Clin Res Cardiol 107, Suppl 1, April 2018

Advanced Registration for 3D CTA-XR Fusion during Transcatheter Aortic Valve Implantation (TAVI)
I. Vernikouskaya1, W. Rottbauer1, J. Seeger1, B. Gonska1, V. Rasche1, J. Wöhrle1
1Klinik für Innere Med. II, Universitätsklinikum Ulm, Ulm;

Introduction: Typically, image fusion (IF) of preoperative 3D image data sets with x-ray (XR) fluoroscopy involves one of the following techniques: a) image-based 3D-3D registration by means of cone-beam computed tomography (CBCT), or b) direct image-based 2D-3D registration, where two angiographic images acquired at least 30° apart are used for co-registration. Taking into account additional radiation exposure caused by CBCT and/or injection of additional volume of contrast agent (CA) required for visualization of the anatomy, further refinement of the IF procedure is required.
Objectives: The aim of this study was to demonstrate an approach to patient-specific co-registration of pre-interventional CT data set with real-time XR fluoroscopy during transfemoral transcatheter aortic valve implantation (TAVI), not requiring any additional CA or XR scan as compared to the conventional non-IF procedure.
Methods: 3D models of the abdominal aorta with main trunks of the left and right coronary arteries and main artery branches, left and right iliofemoral arteries, hip bones and left ventricle were generated, yielding a highly detailed anatomical model of the target structures (Figure A).
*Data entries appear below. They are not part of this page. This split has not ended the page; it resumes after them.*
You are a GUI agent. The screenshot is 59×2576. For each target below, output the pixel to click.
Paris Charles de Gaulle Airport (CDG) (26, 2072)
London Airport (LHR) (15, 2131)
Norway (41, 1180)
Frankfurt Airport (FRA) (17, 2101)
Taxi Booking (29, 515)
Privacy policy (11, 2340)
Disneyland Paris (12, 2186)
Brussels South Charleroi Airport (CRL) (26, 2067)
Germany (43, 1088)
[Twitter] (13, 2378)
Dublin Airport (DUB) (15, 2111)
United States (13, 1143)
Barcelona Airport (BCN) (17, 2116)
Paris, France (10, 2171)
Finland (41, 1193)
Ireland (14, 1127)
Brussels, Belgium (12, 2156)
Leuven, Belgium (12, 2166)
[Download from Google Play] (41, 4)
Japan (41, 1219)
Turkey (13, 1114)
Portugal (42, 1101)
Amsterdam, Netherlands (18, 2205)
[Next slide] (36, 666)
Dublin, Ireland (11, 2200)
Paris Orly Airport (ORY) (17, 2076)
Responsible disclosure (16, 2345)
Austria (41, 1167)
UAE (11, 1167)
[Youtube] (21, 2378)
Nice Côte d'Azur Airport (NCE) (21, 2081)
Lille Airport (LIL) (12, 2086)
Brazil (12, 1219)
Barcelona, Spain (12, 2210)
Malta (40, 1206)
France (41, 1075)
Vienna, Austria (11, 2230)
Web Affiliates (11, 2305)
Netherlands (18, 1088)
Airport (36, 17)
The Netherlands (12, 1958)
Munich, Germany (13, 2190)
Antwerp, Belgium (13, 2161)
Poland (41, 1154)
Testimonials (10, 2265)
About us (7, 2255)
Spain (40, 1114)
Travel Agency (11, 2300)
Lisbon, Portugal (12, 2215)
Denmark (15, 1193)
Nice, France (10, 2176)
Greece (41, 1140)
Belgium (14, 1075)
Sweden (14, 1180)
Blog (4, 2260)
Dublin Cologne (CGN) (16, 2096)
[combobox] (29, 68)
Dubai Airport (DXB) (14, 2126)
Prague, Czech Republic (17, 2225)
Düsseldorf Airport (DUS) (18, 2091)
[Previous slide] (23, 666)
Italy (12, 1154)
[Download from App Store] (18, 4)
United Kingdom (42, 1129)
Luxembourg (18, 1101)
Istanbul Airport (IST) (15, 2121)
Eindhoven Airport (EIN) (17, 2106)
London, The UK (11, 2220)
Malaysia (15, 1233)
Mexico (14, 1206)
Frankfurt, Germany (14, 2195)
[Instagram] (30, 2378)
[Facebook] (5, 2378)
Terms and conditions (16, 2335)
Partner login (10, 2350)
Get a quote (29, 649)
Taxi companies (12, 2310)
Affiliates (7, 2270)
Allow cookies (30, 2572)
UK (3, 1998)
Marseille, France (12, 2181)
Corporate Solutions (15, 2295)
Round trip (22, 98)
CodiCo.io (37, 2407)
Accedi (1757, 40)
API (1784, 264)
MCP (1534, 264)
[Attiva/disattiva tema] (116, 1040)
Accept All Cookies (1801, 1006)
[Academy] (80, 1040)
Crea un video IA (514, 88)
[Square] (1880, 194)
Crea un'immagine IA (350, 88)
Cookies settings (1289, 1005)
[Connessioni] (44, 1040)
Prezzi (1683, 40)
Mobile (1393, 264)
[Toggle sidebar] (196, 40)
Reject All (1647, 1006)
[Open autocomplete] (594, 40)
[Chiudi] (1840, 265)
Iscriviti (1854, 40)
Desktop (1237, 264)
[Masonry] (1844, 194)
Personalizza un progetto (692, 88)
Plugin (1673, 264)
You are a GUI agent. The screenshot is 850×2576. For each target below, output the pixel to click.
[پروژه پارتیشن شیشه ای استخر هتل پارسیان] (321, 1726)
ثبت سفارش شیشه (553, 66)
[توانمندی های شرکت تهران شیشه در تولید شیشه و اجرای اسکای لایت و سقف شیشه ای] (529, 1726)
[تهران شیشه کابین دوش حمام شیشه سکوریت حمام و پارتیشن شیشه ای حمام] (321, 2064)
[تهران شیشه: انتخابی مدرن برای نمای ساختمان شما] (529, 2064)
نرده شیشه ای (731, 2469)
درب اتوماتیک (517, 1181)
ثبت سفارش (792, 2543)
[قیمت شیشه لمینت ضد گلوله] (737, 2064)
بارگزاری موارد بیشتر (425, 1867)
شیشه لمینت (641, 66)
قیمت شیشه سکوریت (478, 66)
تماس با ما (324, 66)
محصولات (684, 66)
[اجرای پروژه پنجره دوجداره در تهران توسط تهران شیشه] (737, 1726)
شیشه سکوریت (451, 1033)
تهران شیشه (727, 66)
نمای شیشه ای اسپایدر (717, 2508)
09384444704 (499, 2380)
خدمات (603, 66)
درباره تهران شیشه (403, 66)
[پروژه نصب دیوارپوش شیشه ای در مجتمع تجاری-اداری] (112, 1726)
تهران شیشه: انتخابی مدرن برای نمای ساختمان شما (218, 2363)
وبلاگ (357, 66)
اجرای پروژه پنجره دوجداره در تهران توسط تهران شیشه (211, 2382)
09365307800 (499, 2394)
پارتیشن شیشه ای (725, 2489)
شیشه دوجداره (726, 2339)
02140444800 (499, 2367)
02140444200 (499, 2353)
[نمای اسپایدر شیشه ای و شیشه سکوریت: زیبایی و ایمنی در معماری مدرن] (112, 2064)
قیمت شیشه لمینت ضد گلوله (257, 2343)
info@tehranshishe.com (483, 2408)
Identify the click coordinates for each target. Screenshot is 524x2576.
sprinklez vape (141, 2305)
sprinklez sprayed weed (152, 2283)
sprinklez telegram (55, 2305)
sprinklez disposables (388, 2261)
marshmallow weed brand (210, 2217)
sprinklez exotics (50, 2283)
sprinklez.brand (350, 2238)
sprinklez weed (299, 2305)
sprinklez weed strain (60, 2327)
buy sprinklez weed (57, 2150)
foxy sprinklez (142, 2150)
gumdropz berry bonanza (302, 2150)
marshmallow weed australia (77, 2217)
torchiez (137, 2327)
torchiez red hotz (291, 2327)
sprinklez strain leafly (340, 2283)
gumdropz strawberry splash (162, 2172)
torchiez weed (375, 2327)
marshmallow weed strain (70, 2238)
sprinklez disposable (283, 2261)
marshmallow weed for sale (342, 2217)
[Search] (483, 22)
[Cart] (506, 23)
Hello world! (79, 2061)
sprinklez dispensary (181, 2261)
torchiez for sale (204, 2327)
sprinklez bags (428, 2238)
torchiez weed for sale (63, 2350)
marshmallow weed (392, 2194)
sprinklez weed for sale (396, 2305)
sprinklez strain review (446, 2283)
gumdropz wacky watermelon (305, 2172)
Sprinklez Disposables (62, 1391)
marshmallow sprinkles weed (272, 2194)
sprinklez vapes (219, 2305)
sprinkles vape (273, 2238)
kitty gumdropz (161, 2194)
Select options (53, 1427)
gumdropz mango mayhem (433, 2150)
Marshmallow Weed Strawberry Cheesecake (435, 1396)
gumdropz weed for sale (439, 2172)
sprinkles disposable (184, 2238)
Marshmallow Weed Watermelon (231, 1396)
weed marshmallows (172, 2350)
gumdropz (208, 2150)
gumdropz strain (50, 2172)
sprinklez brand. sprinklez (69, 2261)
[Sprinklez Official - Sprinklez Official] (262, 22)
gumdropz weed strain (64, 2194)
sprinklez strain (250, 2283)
To link the model to the x-ray system geometry co-registration was initially performed in the iliofemoral region using routinely acquired arteriographies. The hip bones served as additional markers during alignment of the overlay. On-time refinement of the co-registration was then performed during the on-going procedure yielding accurate superposition of the anatomic model at each time point. In total 53 procedures were performed with IF and its outcome was compared with a control group made up of 53 randomly selected procedures without IF matched by the number of TAVI prosthesis type used in the IF group. Performance of the procedures with IF and without IF was evaluated quantitatively in terms of procedural characteristics and technical success of device placement.
Results: The described co-registration approach allowed to overlay the patient-specific anatomic model onto the live XR images and provided individual 3D information on the substrate during the entire TAVI procedure. This allowed to safely guide the intervention including puncture of the common femoral artery above the femoral bifurcation on the sheath side (Figure B) and sheath introduction, placement of the double-filter cerebral embolic protection device (Figure C) and deployment of the valve prosthesis (Figure D). Significant reduction of the CA volume [90 (50–90) vs. 100 (80–100) ml, p < 0.001], overall procedure time [55 (42–68) vs. 63 (59–72) min, p < 0.001] and fluoroscopy time [926 (765–1309) vs. 1121 (967–1271) s, p = 0.0218] was achieved with IF, and the radiation dose could be lowered [53 (38–79) vs. 58 (44–79) Gy cm2, p = 0.3045]. Successful device placement was achieved in 51 (96%) cases in the IF group [vs. 49 (92%) in control group, p = 0.8859].

Conclusions: A co-registration approach for IF making use of routinely acquired fluoroscopic XR images and not requiring any additional CA or CBCT scan for co-registration is introduced.  IF supports the TAVI procedure from its initial stage (starting with the puncture of the femoral artery) by providing 3D anatomy of the target structures over the entire course of the intervention. Providing significant reduction of contrast volume, fluoroscopy and procedure time, it indicates substantially improved performance of the procedure.